4 The record articles

Waste Emissions Charge for Petroleum and Natural Gas Systems Rule

Posted: February 29th, 2024

Authors: Philip C. 

On January 26, 2024, the U.S. Environmental Protection Agency (U.S. EPA) proposed the “Waste Emissions Charge for Petroleum and Natural Gas Systems Rule,” otherwise known as the methane fee rule or “Waste Emissions Charge” rule (89 FR 5318). As part of the Inflation Reduction Act, Congress added Section 136 to the Clean Air Act (CAA), which directs U.S. EPA to collect a waste emissions charge (WEC) on excess methane emissions from petroleum and natural gas facilities. The program applies to facilities subject to the Greenhouse Gas Reporting Program (GHGRP) (40 CFR Part 98, Subpart W) that report emissions of more than 25,000 metric tons (mt) of carbon dioxide equivalents (CO2e) per year.

All segments under Subpart W are subject to the WEC except for distribution. Facilities that emit methane over the facility-specific waste emissions threshold would be required to pay a fee for those excess emissions. Reporting would start next year (2025) and for reporting year 2024 the fee is $900 per mt of methane. The fee increases to $1,200 per mt in 2025 and $1,500 per mt in 2026 and thereafter. The WEC fees would be calculated and paid by March 31 of each year and any revisions to reporting would be due by November 1. Late payments would be subject to interest and facilities filing late would be assessed a daily penalty.

In conjunction with this proposal, U.S. EPA has either proposed or finalized changes to other related rules. These include 40 CFR Part 98, Subpart W, and the Standards of Performance for New Stationary Sources (NSPS) and Emissions Guidelines (EG) for the oil and natural gas source category. On August 1, 2023, U.S EPA proposed changes to Subpart W to add “other large release events” as a new reportable emissions source. U.S. EPA also proposed several changes to emissions calculation methodologies and emissions reporting requirements to align with the objectives of the WEC rule.
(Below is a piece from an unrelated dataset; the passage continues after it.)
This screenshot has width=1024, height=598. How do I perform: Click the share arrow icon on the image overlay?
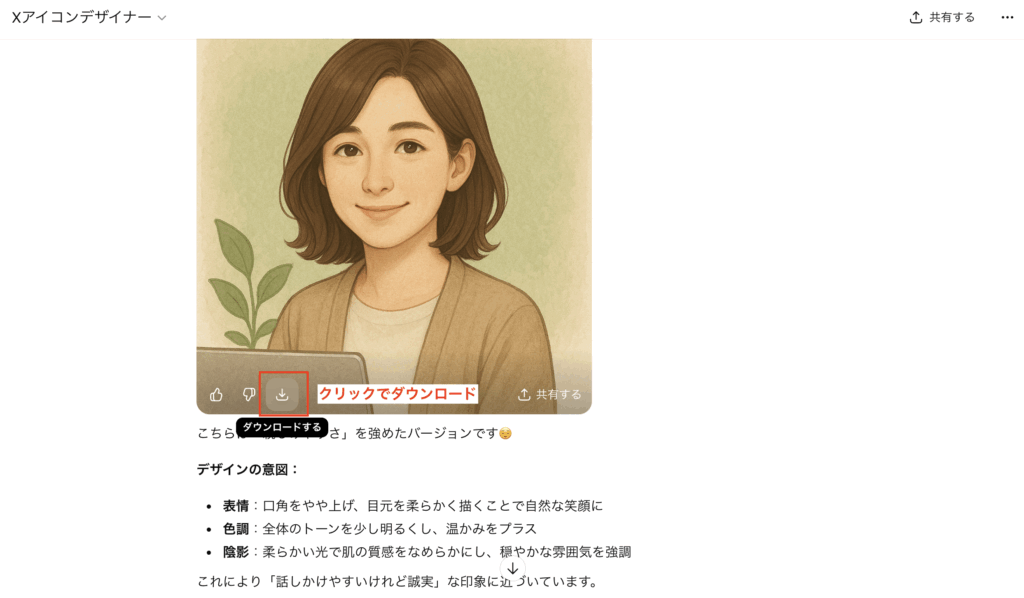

When Congress developed CAA Section 136, they referenced U.S. EPA’s November 15, 2021 proposed rulemaking for 40 CFR Part 60, Subparts OOOOb and OOOOc. Subsequently, U.S. EPA issued a supplemental proposal for those rules on December 6, 2022, and issued pre-publication versions of the final rules on December 2, 2023, which have yet to be published in the Federal Register. New standards for “super-emitter” events related to large methane releases from (or near) oil and gas facilities are addressed in 40 CFR Part 60, Subpart OOOOb under §60.5371b. U.S. EPA expects that facilities in compliance with the final OOOOb and OOOOc rules would not incur charges under the WEC rule or would eventually be exempt as described later in this article.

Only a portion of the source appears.